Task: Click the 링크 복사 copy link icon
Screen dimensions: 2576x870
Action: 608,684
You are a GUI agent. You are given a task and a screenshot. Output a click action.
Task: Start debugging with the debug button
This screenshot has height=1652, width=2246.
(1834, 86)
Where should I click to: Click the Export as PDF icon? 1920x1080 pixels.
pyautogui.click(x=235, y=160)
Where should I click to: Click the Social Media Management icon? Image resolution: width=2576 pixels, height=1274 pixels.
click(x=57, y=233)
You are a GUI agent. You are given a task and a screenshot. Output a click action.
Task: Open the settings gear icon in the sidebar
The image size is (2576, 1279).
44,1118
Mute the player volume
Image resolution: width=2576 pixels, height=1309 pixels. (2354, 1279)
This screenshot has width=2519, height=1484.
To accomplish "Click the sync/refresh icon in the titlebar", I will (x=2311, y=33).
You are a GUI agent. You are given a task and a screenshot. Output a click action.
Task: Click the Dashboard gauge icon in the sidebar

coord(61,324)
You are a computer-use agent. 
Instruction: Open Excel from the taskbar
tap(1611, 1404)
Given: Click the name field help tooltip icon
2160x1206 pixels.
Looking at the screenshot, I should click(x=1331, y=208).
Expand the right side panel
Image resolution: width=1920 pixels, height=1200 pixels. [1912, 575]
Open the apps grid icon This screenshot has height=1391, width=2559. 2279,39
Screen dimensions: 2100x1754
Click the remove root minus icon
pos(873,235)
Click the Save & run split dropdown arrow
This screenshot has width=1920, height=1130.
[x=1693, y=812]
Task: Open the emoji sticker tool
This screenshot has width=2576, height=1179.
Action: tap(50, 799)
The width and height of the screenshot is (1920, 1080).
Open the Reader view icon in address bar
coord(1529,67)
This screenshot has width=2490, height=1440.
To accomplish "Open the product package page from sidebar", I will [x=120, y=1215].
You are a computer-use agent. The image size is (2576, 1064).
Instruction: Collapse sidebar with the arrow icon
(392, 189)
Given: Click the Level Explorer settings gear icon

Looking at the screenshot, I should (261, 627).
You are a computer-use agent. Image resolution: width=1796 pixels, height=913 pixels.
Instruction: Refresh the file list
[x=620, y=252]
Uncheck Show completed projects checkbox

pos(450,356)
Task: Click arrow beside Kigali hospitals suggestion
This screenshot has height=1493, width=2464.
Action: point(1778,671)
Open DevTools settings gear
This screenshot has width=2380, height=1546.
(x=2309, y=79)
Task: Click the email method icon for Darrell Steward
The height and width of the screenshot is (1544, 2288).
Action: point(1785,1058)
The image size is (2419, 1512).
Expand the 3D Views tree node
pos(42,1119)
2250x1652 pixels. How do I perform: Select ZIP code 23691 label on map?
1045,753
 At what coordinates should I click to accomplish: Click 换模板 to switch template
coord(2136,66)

-------

## Directions
Look over the listing above and copy each line that contains "computer".

## Answer section
You are a computer-use agent. 
You are a computer-use agent. The image size is (2576, 1064).
You are a computer-use agent. Image resolution: width=1796 pixels, height=913 pixels.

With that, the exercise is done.